Provided records:
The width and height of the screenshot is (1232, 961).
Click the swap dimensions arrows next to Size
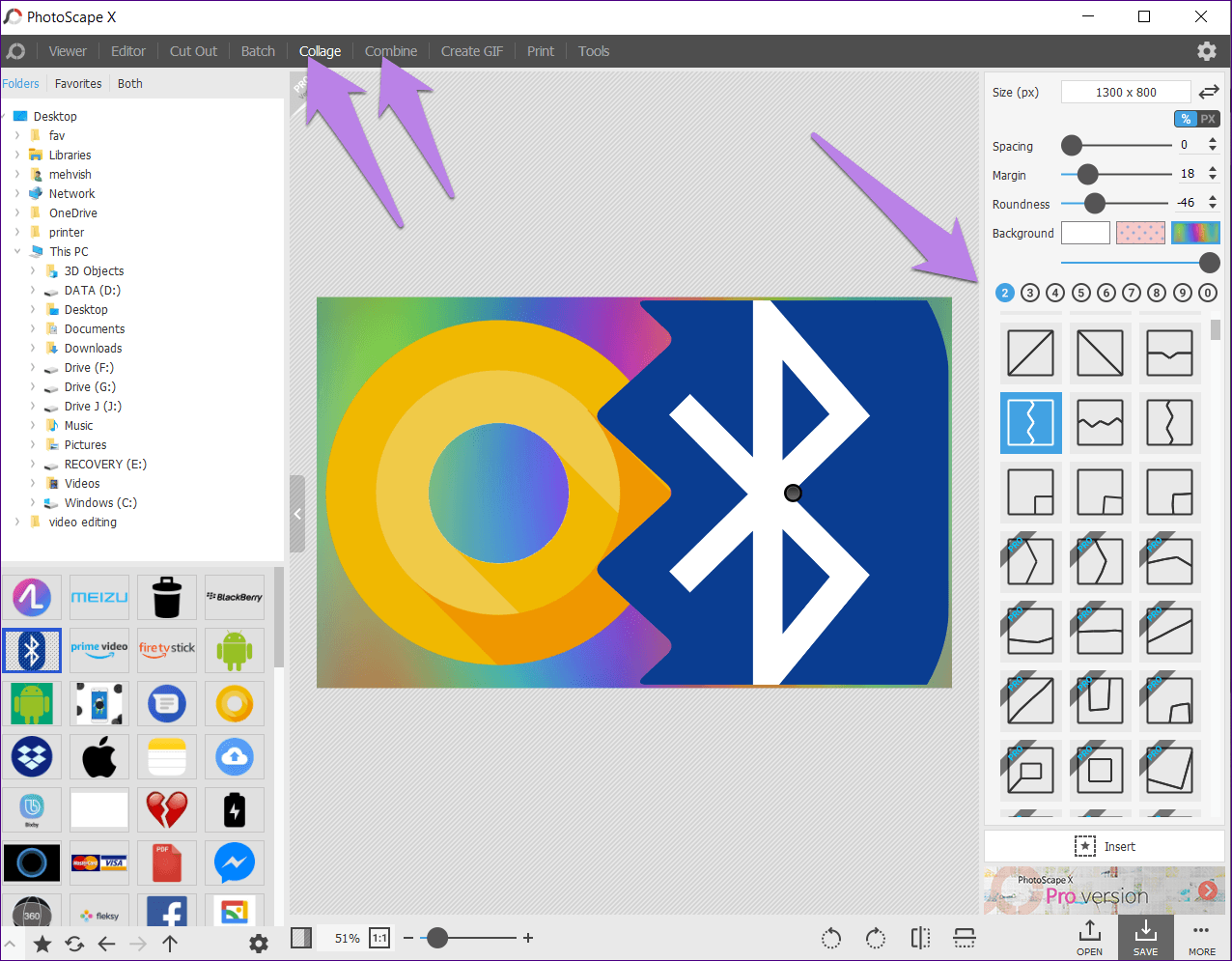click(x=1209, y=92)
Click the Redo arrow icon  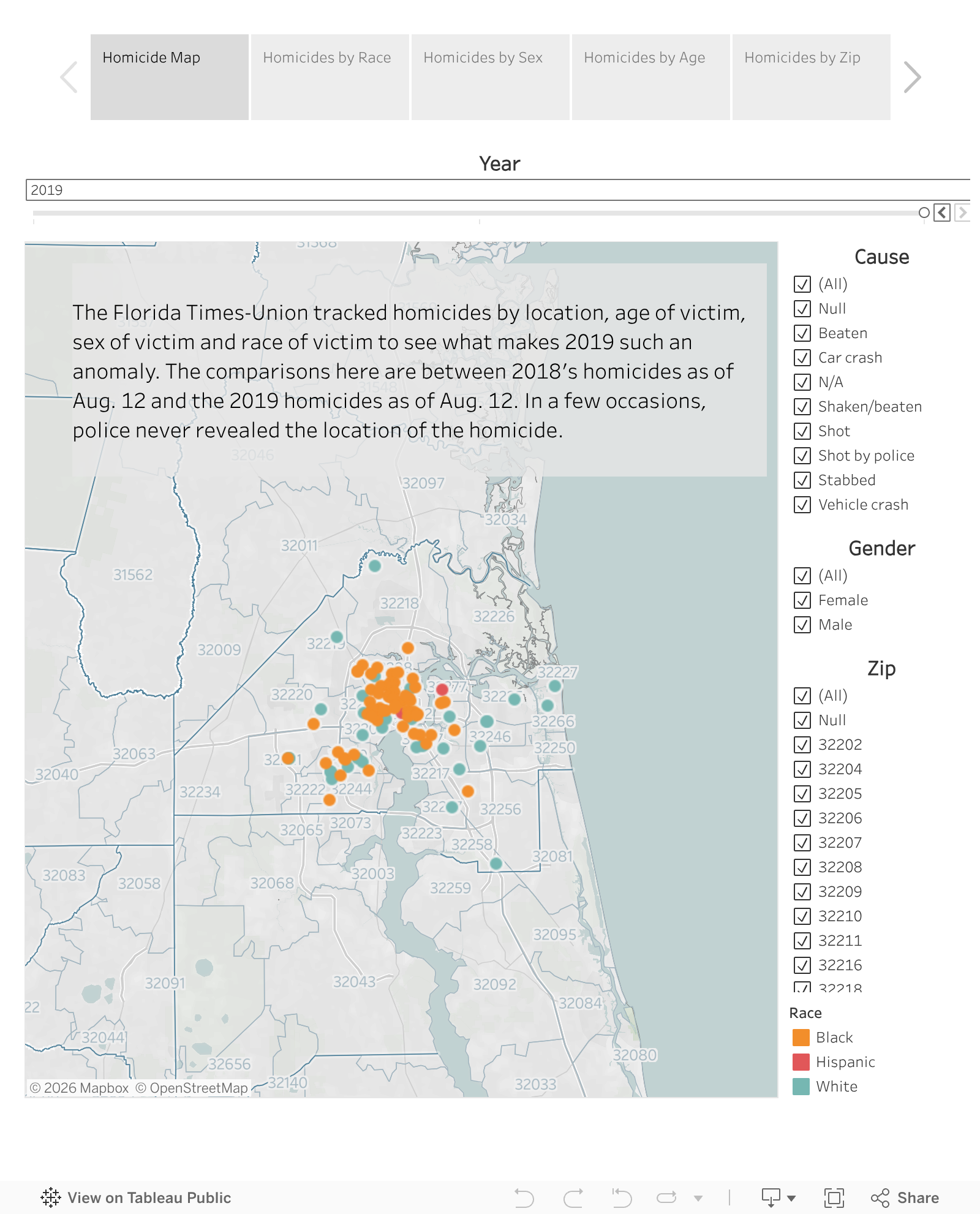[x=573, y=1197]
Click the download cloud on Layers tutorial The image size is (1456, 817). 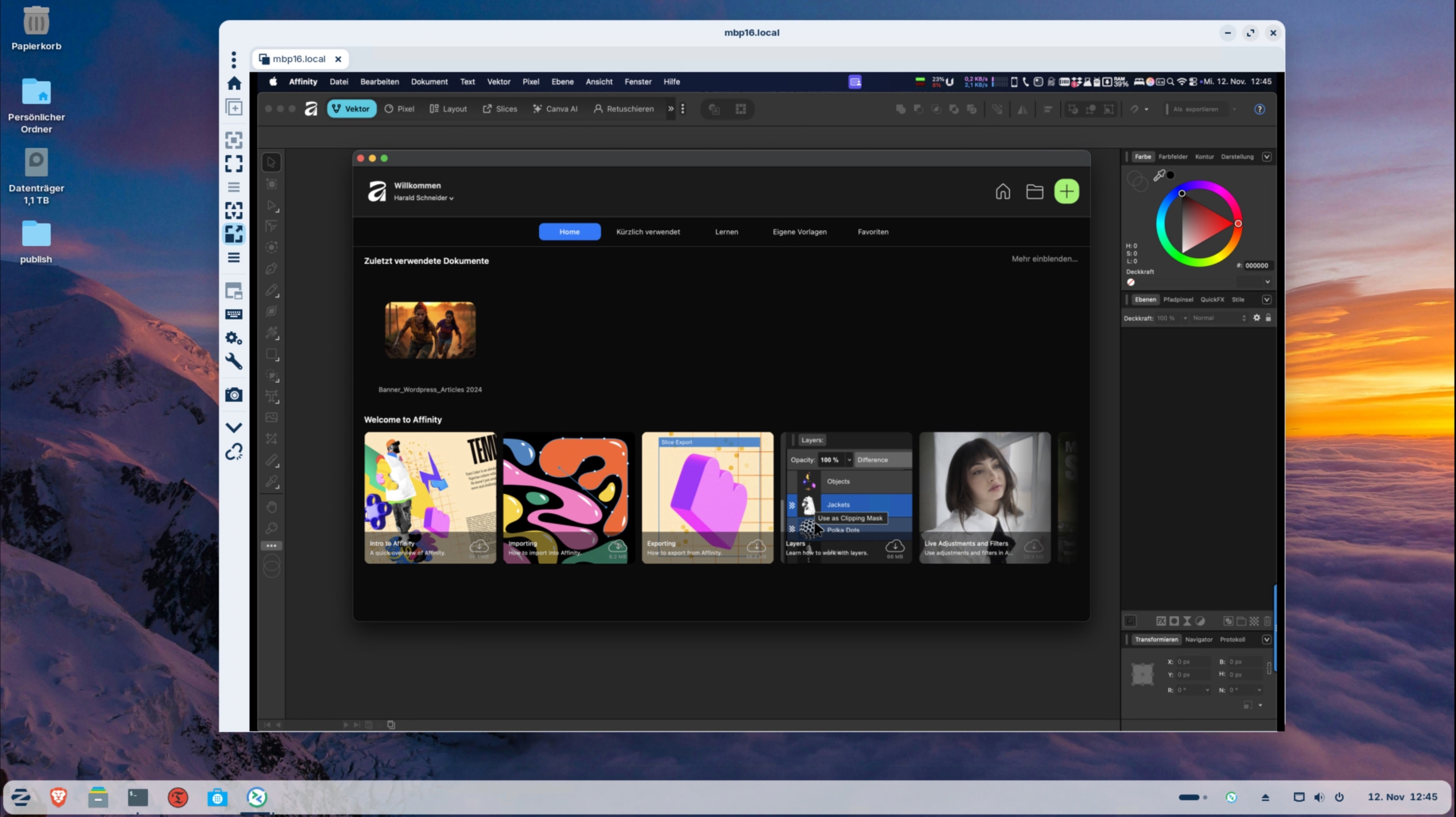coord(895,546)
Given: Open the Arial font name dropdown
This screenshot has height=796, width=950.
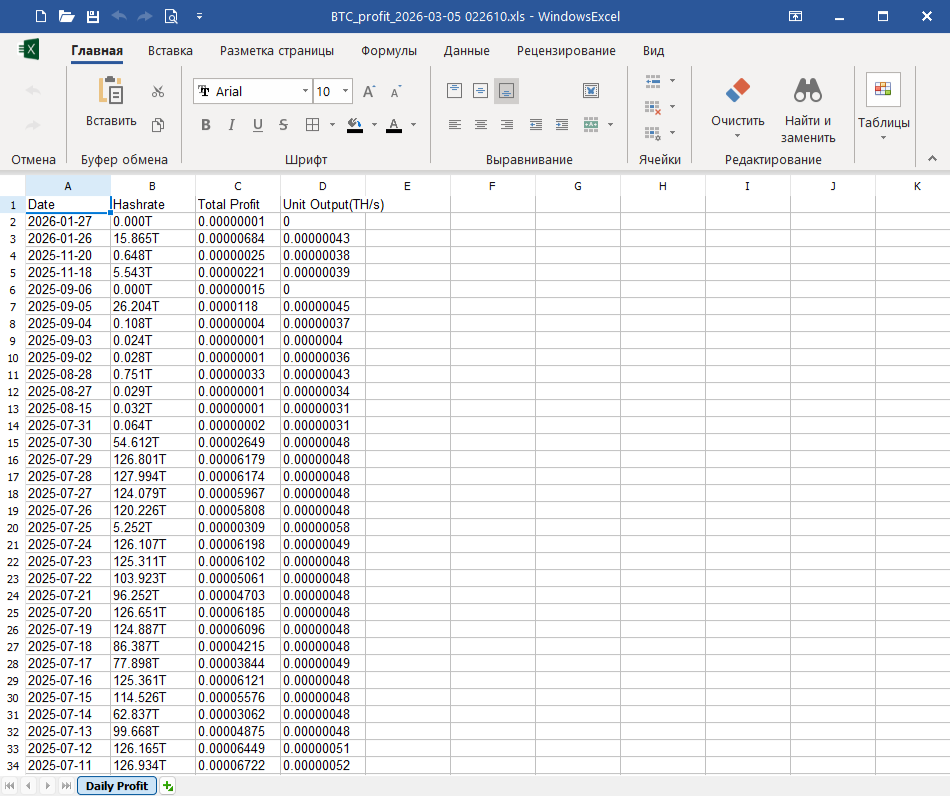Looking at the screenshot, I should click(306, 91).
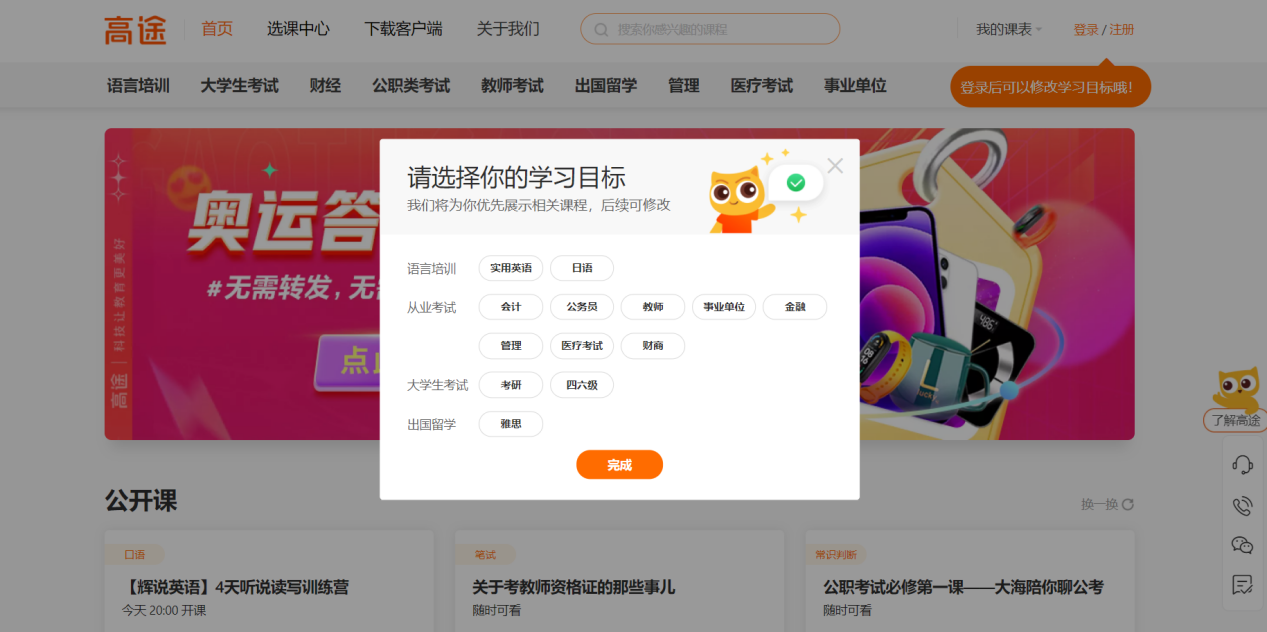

Directions: Identify every line of the items above that contains the string "height", matching case exactly, and copy each such line in full.

Output below:
The width and height of the screenshot is (1232, 961).
This screenshot has height=796, width=950.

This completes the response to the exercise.